Zitierlink: http://hdl.handle.net/11858/00-001M-0000-0024-C270-E
Zusammenfassung
The complex [Ru(Triphos)(TMM)] (Triphos = 1,1,1-tris(diphenylphosphinomethypethane, TMM = trimethylene methane) provides an efficient catalytic system for the hydrogenation of a broad range of challenging functionalities encompassing carboxylic esters, amides, carboxylic acids, carbonates, and urea derivatives. The key control factor for this unique substrate scope results from selective activation to generate either the neutral species [Ru(Triphos)-(Solvent)H2] or the cationic intermediate [Ru(Triphos)-(Solvent)(H)(H2)]+ in the presence of an acid additive.

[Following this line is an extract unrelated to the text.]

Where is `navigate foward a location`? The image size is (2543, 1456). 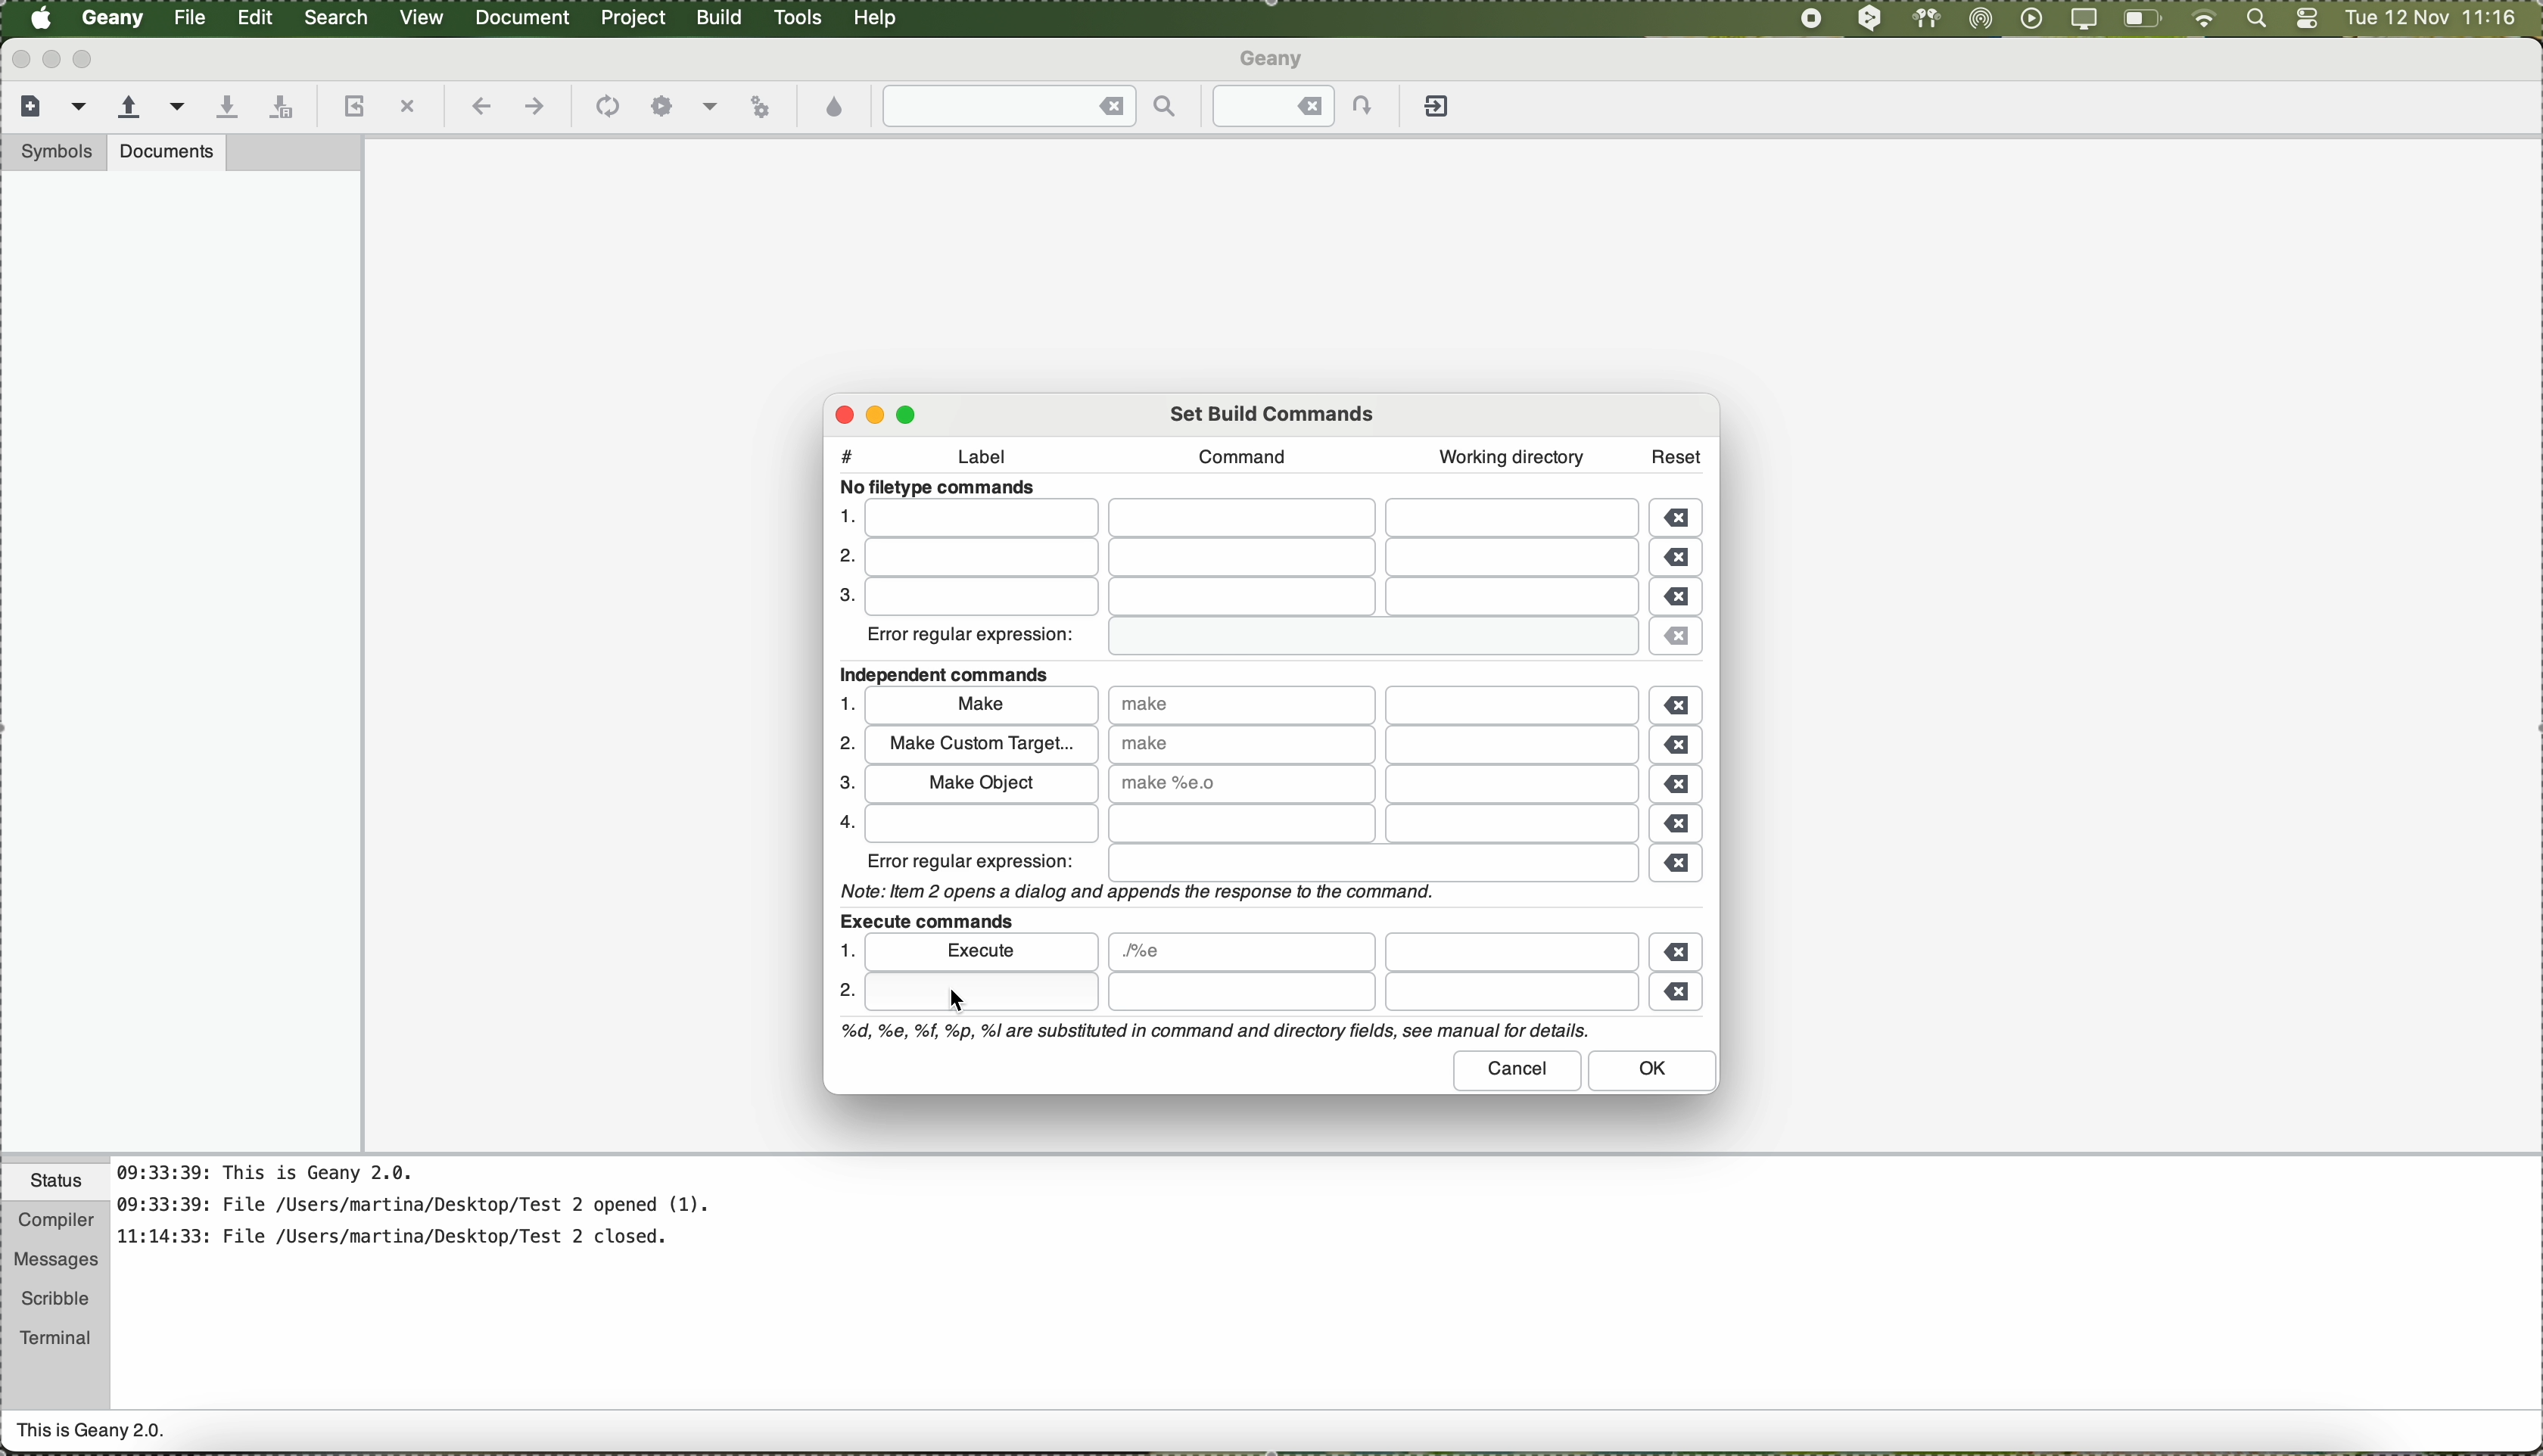
navigate foward a location is located at coordinates (533, 107).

Multinuclear NMR spectroscopic studies demonstrated together with DFT investigations that the neutral species generally provides lower energy pathways for the multistep reduction cascades comprising hydrogen transfer to C=O groups and C-O bond cleavage. Carboxylic esters, lactones, anhydrides, secondary amides, and carboxylic acids were hydrogenated in good to excellent yields under these conditions. The formation of the catalytically inactive complexes [Ru(Triphos)(CO)H2] and [Ru(Triphos)(μ-H)]2 was identified as major deactivation pathways. The former complex results from substrate-dependent decarbonylation and constitutes a major limitation for the substrate scope under the neutral conditions. The deactivation via the carbonyl complex can be suppressed by addition of catalytic amounts of acids comprising non-coordinating anions such as HNTf2 (bis(trifluoromethane)sulfonimide). Although the corresponding cationic cycle shows higher overall barriers of activation, it provides a powerful hydrogenation pathway at elevated temperatures, enabling the selective reduction of primary amides, carbonates, and ureas in high yields. Thus, the complex [Ru(Triphos)(TMM)] provides a unique platform for the rational selection of reaction conditions for the selective hydrogenation of challenging functional groups and opens novel synthetic pathways for the utilization of renewable carbon sources.